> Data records
▬▬▬
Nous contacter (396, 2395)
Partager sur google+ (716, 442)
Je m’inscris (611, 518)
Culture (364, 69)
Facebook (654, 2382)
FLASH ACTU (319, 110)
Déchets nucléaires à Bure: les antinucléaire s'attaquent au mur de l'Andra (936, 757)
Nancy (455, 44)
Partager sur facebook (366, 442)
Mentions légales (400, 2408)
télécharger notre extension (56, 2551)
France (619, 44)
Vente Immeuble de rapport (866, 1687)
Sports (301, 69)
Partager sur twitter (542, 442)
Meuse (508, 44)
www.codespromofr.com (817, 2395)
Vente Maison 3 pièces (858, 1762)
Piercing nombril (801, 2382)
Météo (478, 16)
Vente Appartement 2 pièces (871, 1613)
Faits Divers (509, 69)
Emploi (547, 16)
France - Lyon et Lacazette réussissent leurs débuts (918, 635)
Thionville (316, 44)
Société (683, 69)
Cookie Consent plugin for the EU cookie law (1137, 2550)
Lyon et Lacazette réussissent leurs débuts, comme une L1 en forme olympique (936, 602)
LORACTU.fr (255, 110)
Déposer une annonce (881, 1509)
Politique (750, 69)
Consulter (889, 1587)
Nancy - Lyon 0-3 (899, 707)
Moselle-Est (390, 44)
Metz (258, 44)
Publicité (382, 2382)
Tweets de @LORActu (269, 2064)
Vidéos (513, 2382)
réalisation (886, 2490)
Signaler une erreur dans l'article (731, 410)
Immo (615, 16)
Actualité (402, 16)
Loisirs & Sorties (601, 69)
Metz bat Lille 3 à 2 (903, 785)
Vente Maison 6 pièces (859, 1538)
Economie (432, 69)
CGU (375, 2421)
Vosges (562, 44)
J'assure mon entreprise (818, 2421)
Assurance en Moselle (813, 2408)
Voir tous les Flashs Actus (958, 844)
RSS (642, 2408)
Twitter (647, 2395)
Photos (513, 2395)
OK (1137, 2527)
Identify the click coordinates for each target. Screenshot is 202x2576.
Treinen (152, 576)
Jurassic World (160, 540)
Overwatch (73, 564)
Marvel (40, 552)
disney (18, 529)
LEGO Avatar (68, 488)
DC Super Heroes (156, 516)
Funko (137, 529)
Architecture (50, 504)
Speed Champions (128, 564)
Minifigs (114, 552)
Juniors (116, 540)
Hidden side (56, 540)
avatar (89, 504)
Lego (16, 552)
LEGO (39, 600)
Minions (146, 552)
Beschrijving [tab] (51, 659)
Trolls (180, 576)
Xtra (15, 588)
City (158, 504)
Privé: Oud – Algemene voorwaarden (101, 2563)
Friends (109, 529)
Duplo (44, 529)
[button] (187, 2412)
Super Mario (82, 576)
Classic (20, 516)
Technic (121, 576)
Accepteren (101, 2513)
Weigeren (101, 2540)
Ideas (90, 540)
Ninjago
▬▬▬
> Exercise details
Retype all the data. Nothing may be left out or altered.

> Reply
Nous contacter (396, 2395)
Partager sur google+ (716, 442)
Je m’inscris (611, 518)
Culture (364, 69)
Facebook (654, 2382)
FLASH ACTU (319, 110)
Déchets nucléaires à Bure: les antinucléaire s'attaquent au mur de l'Andra (936, 757)
Nancy (455, 44)
Partager sur facebook (366, 442)
Mentions légales (400, 2408)
télécharger notre extension (56, 2551)
France (619, 44)
Vente Immeuble de rapport (866, 1687)
Sports (301, 69)
Partager sur twitter (542, 442)
Meuse (508, 44)
www.codespromofr.com (817, 2395)
Vente Maison 3 pièces (858, 1762)
Piercing nombril (801, 2382)
Météo (478, 16)
Vente Appartement 2 pièces (871, 1613)
Faits Divers (509, 69)
Emploi (547, 16)
France - Lyon et Lacazette réussissent leurs débuts (918, 635)
Thionville (316, 44)
Société (683, 69)
Cookie Consent plugin for the EU cookie law (1137, 2550)
Lyon et Lacazette réussissent leurs débuts, comme une L1 en forme olympique (936, 602)
LORACTU.fr (255, 110)
Déposer une annonce (881, 1509)
Politique (750, 69)
Consulter (889, 1587)
Nancy - Lyon 0-3 (899, 707)
Moselle-Est (390, 44)
Metz (258, 44)
Publicité (382, 2382)
Tweets de @LORActu (269, 2064)
Vidéos (513, 2382)
réalisation (886, 2490)
Signaler une erreur dans l'article (731, 410)
Immo (615, 16)
Actualité (402, 16)
Loisirs & Sorties (601, 69)
Metz bat Lille 3 à 2 (903, 785)
Vente Maison 6 pièces (859, 1538)
Economie (432, 69)
CGU (375, 2421)
Vosges (562, 44)
J'assure mon entreprise (818, 2421)
Assurance en Moselle (813, 2408)
Voir tous les Flashs Actus (958, 844)
RSS (642, 2408)
Twitter (647, 2395)
Photos (513, 2395)
OK (1137, 2527)
Identify the click coordinates for each target. Screenshot is 202x2576.
Treinen (152, 576)
Jurassic World (160, 540)
Overwatch (73, 564)
Marvel (40, 552)
disney (18, 529)
LEGO Avatar (68, 488)
DC Super Heroes (156, 516)
Funko (137, 529)
Architecture (50, 504)
Speed Champions (128, 564)
Minifigs (114, 552)
Juniors (116, 540)
Hidden side (56, 540)
avatar (89, 504)
Lego (16, 552)
LEGO (39, 600)
Minions (146, 552)
Beschrijving [tab] (51, 659)
Trolls (180, 576)
Xtra (15, 588)
City (158, 504)
Privé: Oud – Algemene voorwaarden (101, 2563)
Friends (109, 529)
Duplo (44, 529)
[button] (187, 2412)
Super Mario (82, 576)
Classic (20, 516)
Technic (121, 576)
Accepteren (101, 2513)
Weigeren (101, 2540)
Ideas (90, 540)
Ninjago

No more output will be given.